Je viens donc ici pour poser plusieurs questions à ce sujet :
1 - Il semble qu'avec cette solution (KanexXD ou autre) on peut atteindre 720p maximum. Cela est-il correct sur le 27" ? Ce sera toujours mieux que mon écran TV plasma ?
2 - Y a-t-il un site FR où l'on peu commander le KanexXD de manière fiable et rapide ?
3 - Y a-t-il d'autre boîtier qui pourrait être moins cher tout en restant performant ?
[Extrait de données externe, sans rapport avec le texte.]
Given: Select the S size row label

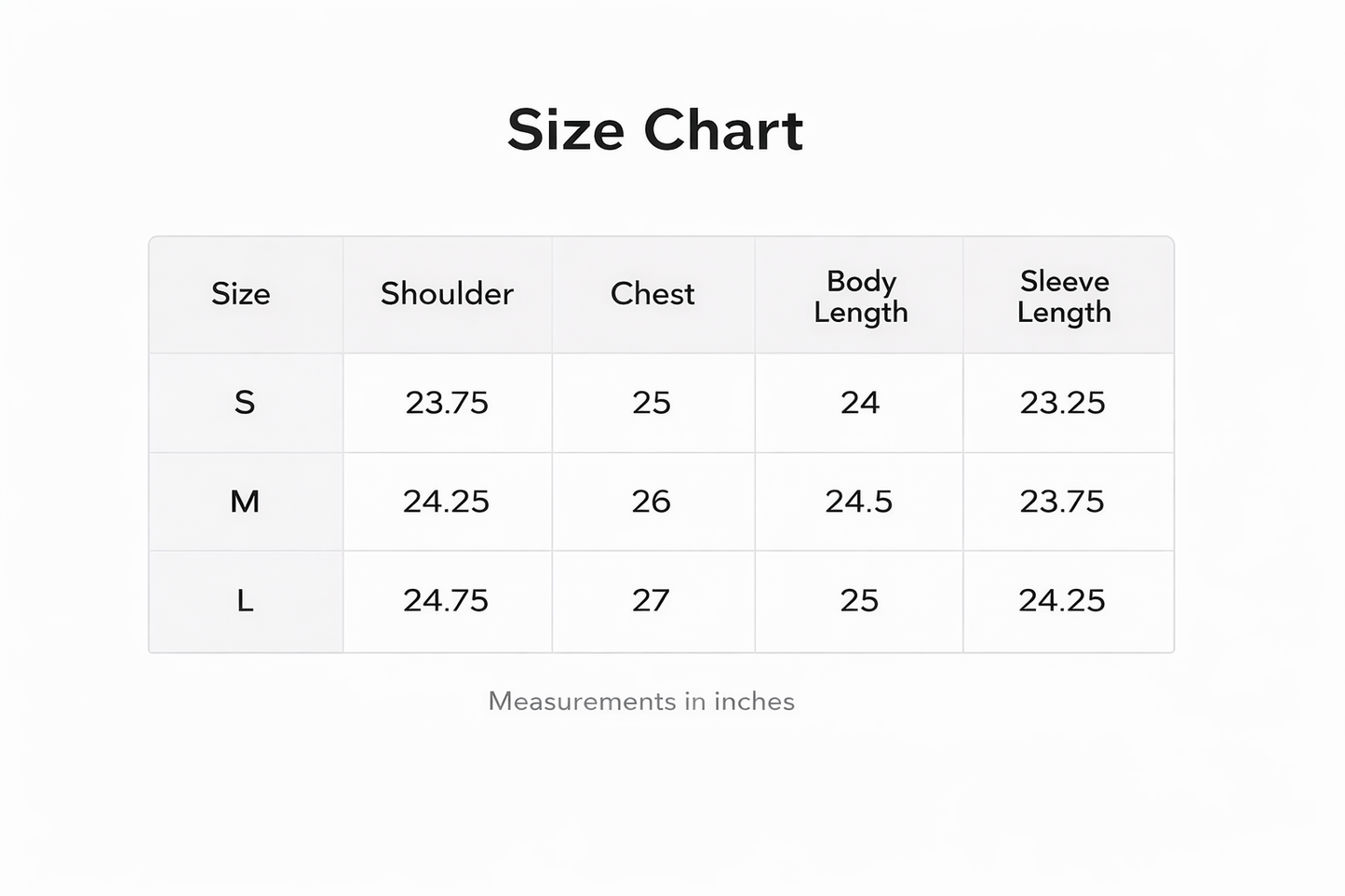Looking at the screenshot, I should click(x=244, y=403).
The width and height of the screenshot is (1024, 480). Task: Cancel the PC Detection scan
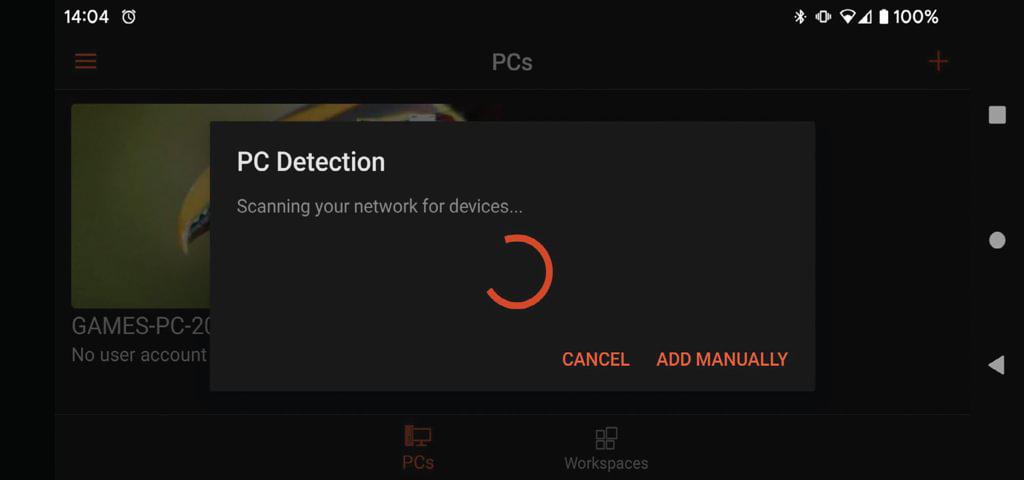click(596, 360)
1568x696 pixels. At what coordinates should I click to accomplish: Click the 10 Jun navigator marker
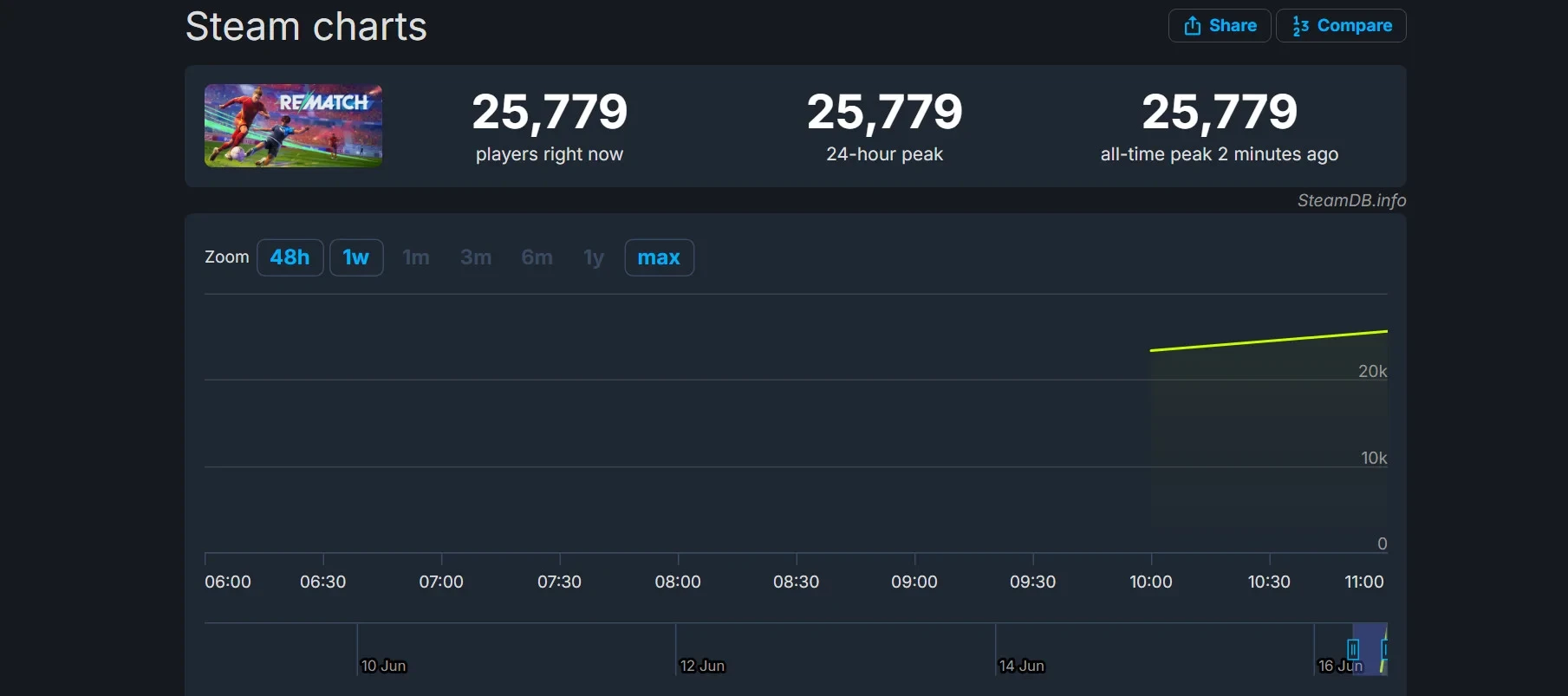383,666
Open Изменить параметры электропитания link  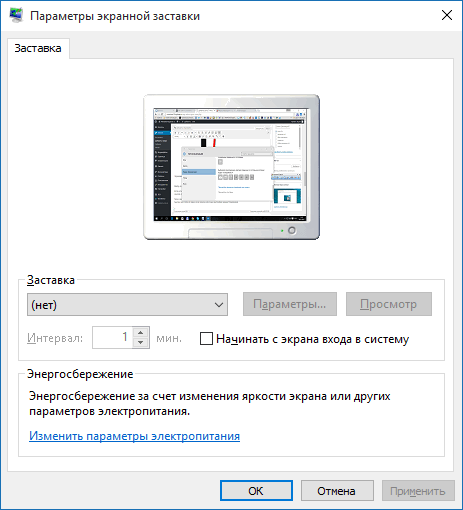click(134, 436)
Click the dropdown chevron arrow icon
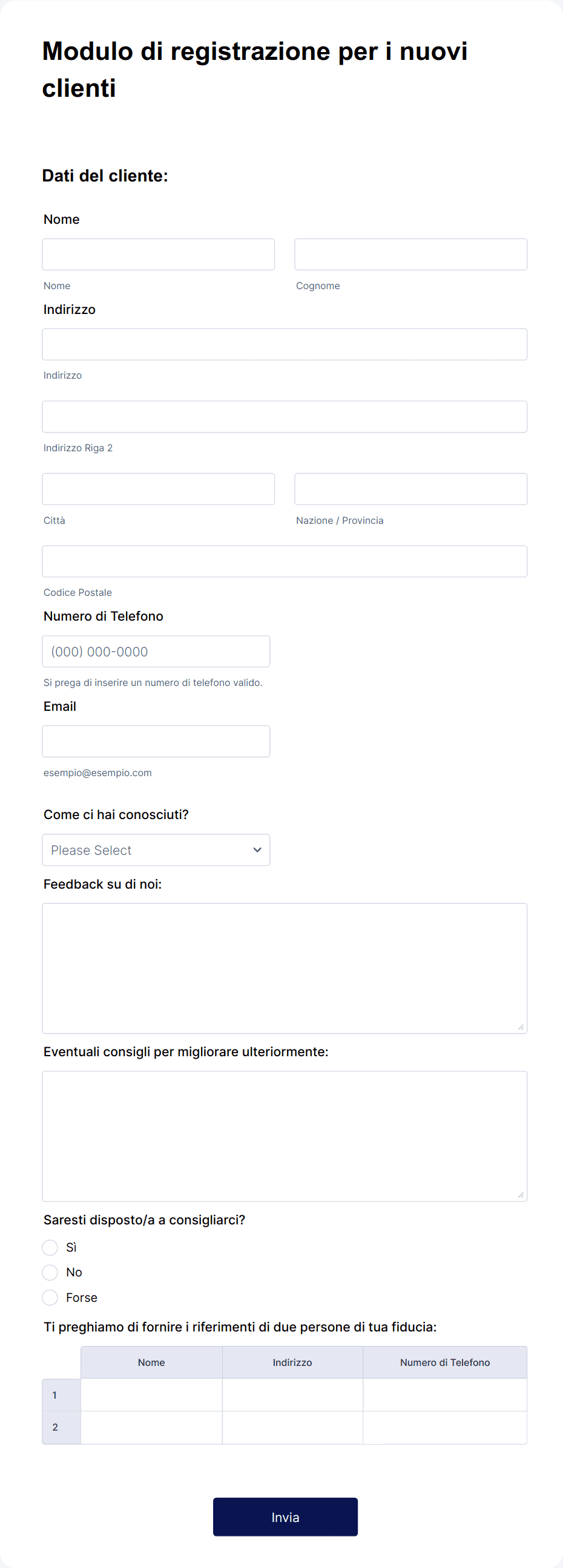Screen dimensions: 563x1568 pyautogui.click(x=257, y=851)
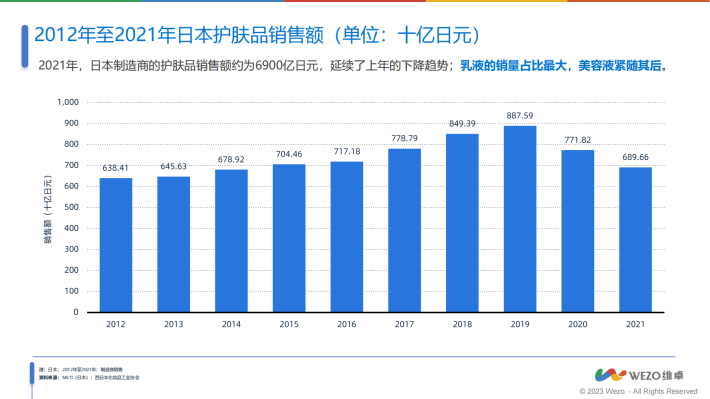The height and width of the screenshot is (399, 710).
Task: Select the 2016 x-axis year label
Action: tap(347, 324)
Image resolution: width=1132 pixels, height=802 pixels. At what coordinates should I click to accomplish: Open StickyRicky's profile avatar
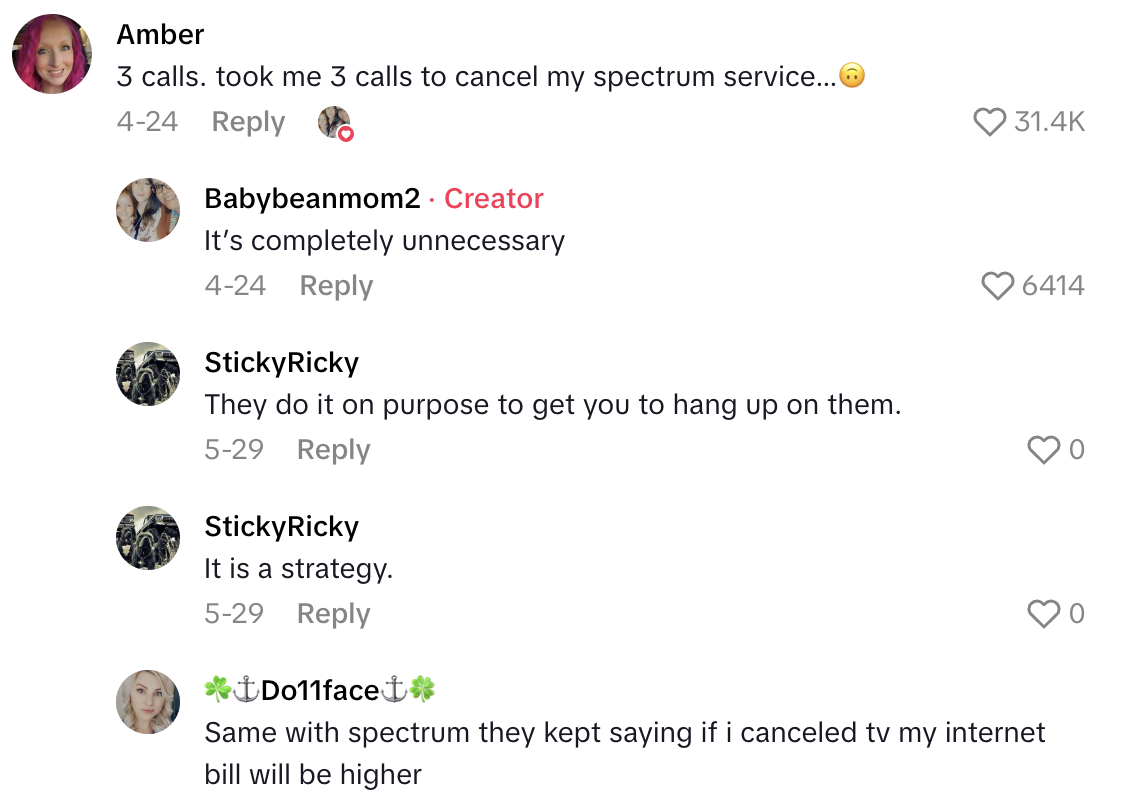(147, 374)
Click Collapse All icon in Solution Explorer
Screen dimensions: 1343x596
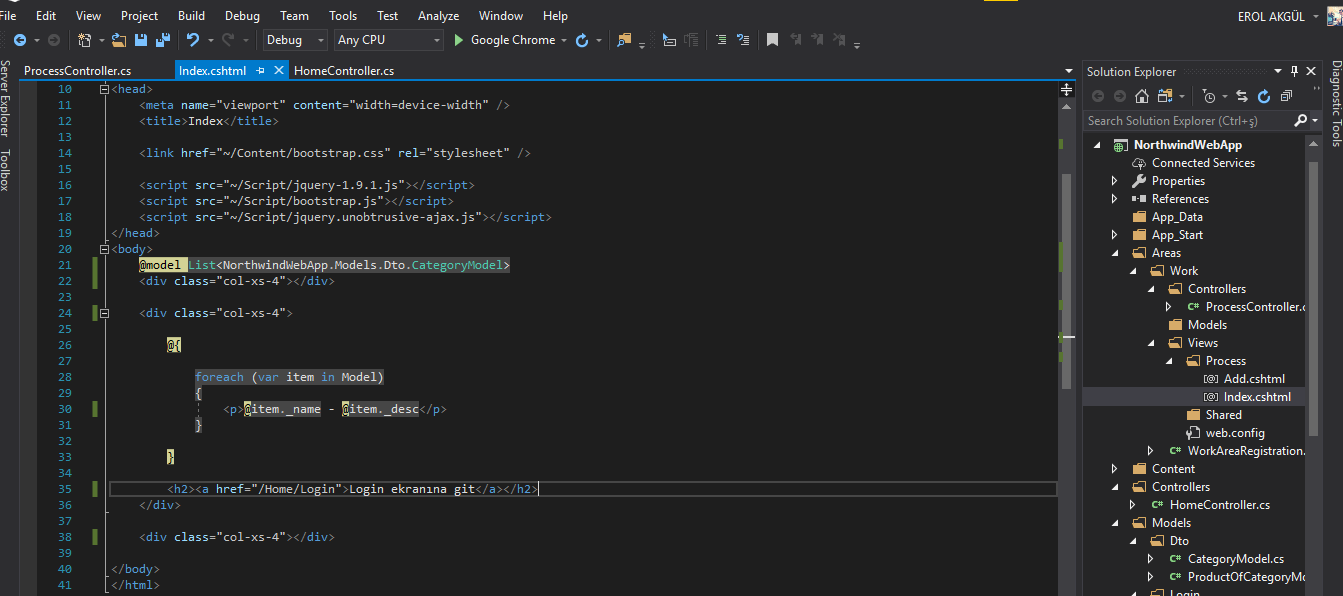coord(1286,96)
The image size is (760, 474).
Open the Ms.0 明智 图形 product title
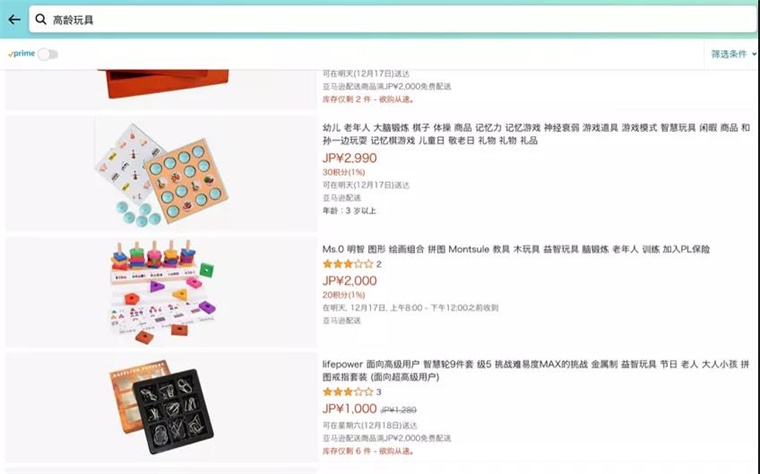516,249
Merci d'avance pour vos réponses.
A bientôt.


----------



## lepetitpiero (14 Novembre 2010)

plus simple tu as ça http://store.apple.com/fr/product/H0360Z/A?fnode=MTY1NDA3Ng&mco=MTk2MTMwOTU sur l'apple store

Attention dans les deux cas tu ne sera pas en résolution maxi sur l'imac.


----------



## zazeur (14 Novembre 2010)

lepetitpiero a dit:


> plus simple tu as ça http://store.apple.com/fr/product/H0360Z/A?fnode=MTY1NDA3Ng&mco=MTk2MTMwOTU sur l'apple store
> 
> Attention dans les deux cas tu ne sera pas en résolution maxi sur l'imac.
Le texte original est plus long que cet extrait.